Article
───

In lieu of an abstract, here is a brief excerpt of the content:

  • In Their Own Words: The Collective Presents Itself
  • Jerome Klinkowitz (bio)

In 1975, during its third year of existence and second of publishing books, The Fiction Collective issued an anthology representative of its work. Called Statements, edited by Jonathan Baumbach, and introduced with a “Statement” by Ronald Sukenick, it would be the first of five such volumes assembled during the initial quarter century of the group’s life. Since then, readers have been able to track the Collective’s evolution through Statements 2: New Fiction (1977, edited by Baumbach and Peter Spielberg, with opening comments this time from Robert Coover), American Made (1986, edited by Mark Leyner, Curtis White, and Thomas Glynn, with an Introduction from critic Larry McCaffery), Avant-Pop: Fiction for a Daydream Nation (1993, with McCaffery entirely in charge), and In the Slipstream (1999, edited by Ronald Sukenick and Curtis White, who supplied an Introduction describing the transition to Fiction Collective Two as a complement to Jonathan Baumbach’s “Personal History” of the Collective’s earlier years).

Together, these volumes offer a great resource for scholarship: well over one hundred contributions from seventy-eight authors, framed by several thousand words of commentary from Baumbach, Sukenick, Coover, McCaffery, and White. This breakdown itself offers clues for study: the relatively few writers who appear more than once; others, even fewer in number, whose commercial success throughout this period insured they need never publish a volume of their own with the Collective, yet who lent their authority through appearance here; and finally the smallest group of all, those who began their publishing careers with the Collective and were subsequently embraced by conventional houses. That’s the individual side of the Collective’s efforts. Within the broad sweep of action that these five volumes comprise, there emerge two themes: how the Fiction Collective was developing on its own terms, and how that development fit in (or didn’t) with the ongoing literary history of fiction in America, three [End Page 174] decades of which during the late twentieth century constitute a critically interesting period.

───

Exercise requirements
Carry on the essay on the Fiction Collective's anthologies from its final sentence, keeping its critical tone.

Source data
───

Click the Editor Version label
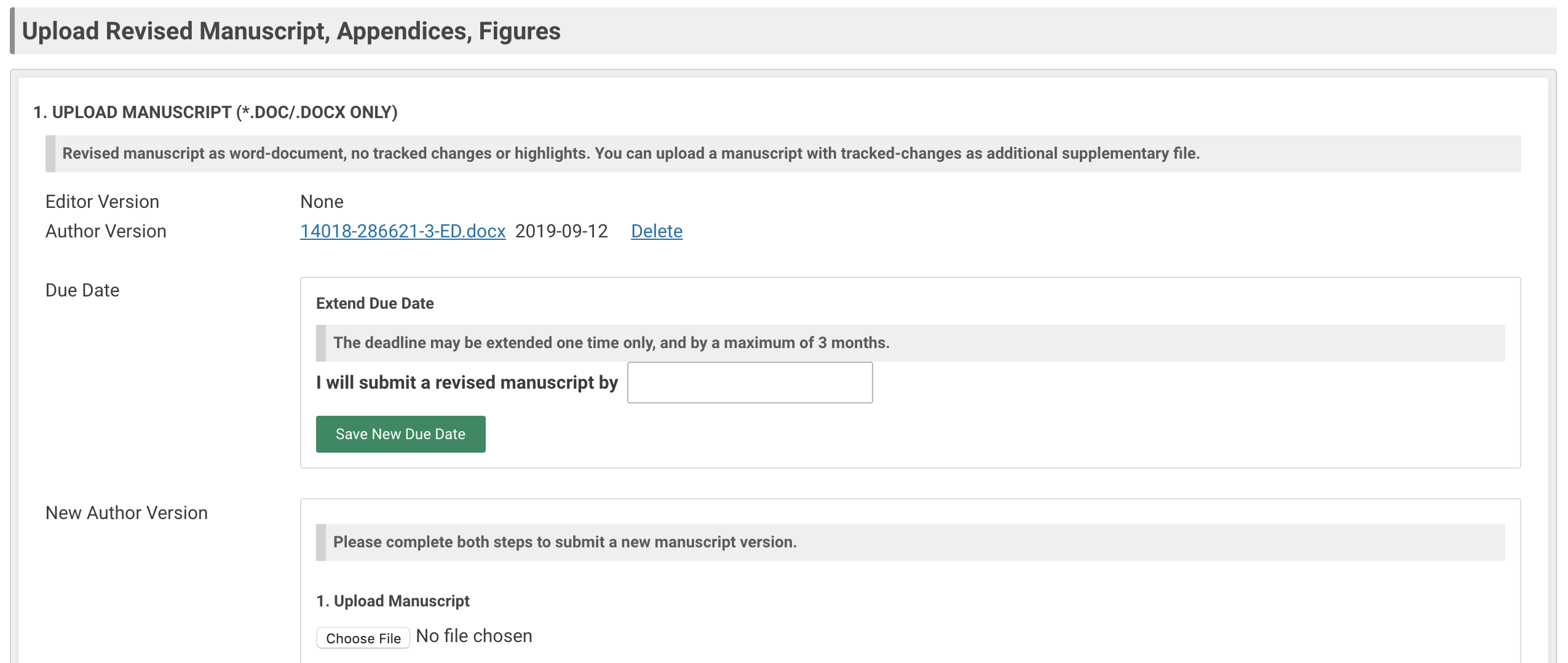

───

Reply to the exercise
“At the end of the sixties there was an idea in the air that fiction had become impossible,” Ronald Sukenick writes in introductory commentary to the first volume. “Fiction was, after all, only a product of the imagination and not the ‘real fact’ of journalism. In any case, Philip Roth had told us that reality had become more incredible than fiction. One heard a great deal about ‘the literature of exhaustion’ and ‘the death of the novel’” (8). In 1975, these words would have had an especially familiar ring to them, as they parallel the opening paragraph to Sukenick’s “The Death of the Novel” on page 41 of The Death of the Novel and Other Stories that was published in 1969 by the Dial Press and used as an epigraph to the anthology Innovative Fiction, over a hundred thousand copies of which were sold by Dell Publishing Company (Sukenick’s paperback publisher at the time) in 1972. “In a curious turnabout,” he continues in this recapitulation, “writers in the seventies—those in this volume among them—have learned to profit from what is by definition an impossible situation.” In a formulation adopted from his own novella, Sukenick draws the equation that would create the fiction of a new era: “If everything is impossible, then anything becomes possible. What we have now is a fiction of the impossible that thrives on its own impossibility, which is no more or less impossible these days than, say, city life, politics, or peace between the sexes. To paraphrase Beckett, it can’t go on it must go on it goes on” (8).

Having quoted the same source to which this co-founder of The Fiction Collective alludes, the editors of Innovative Fiction anticipate what he will say in 1975, given the necessity Sukenick’s sense of literary history invokes:

What you have just read is a statement of the problem the modern writer faces, but it is also the opening to Ronald Sukenick’s novella, The Death of the Novel, and thus what is a philosophical statement of the problem is conversely a technical reaction to it. Sukenick has written...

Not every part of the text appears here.